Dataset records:

◆ ◆ ◆ ◆ ◆

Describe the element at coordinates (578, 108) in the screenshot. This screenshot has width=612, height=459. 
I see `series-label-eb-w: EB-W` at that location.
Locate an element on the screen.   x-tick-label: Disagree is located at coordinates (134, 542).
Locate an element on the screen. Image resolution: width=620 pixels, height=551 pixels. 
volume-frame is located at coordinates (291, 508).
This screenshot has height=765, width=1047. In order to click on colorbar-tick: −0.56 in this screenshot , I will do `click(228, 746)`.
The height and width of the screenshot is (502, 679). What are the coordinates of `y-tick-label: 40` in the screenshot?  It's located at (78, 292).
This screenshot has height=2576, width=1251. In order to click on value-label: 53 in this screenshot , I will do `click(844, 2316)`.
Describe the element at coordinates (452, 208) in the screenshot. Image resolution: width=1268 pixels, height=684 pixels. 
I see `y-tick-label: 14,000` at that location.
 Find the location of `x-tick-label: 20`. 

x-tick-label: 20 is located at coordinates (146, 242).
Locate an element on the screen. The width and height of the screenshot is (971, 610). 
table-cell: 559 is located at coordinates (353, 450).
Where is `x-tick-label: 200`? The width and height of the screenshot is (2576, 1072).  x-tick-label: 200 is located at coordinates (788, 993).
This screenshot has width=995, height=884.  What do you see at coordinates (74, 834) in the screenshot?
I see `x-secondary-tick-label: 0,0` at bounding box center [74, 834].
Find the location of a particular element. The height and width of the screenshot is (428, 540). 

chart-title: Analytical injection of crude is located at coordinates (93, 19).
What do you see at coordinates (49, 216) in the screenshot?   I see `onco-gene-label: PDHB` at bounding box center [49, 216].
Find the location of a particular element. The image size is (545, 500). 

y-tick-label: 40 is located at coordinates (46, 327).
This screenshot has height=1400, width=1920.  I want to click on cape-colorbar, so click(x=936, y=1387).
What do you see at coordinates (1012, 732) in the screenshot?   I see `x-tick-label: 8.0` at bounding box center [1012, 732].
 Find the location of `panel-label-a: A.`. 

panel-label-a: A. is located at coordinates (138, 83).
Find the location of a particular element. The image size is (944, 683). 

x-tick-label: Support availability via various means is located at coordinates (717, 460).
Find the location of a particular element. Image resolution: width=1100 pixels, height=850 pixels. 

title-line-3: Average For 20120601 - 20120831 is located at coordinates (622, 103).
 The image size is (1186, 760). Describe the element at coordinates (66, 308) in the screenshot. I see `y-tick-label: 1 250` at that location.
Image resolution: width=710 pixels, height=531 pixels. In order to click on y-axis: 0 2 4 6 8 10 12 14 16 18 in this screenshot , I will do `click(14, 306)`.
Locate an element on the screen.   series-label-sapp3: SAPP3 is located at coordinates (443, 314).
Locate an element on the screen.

◆ ◆ ◆ ◆ ◆

WHAT THIS TASK INVOLVES: Collect each line above that contains the string "colorbar", and copy those lines out.

SOLUTION:
This screenshot has height=765, width=1047. In order to click on colorbar-tick: −0.56 in this screenshot , I will do `click(228, 746)`.
This screenshot has height=1400, width=1920.  I want to click on cape-colorbar, so click(x=936, y=1387).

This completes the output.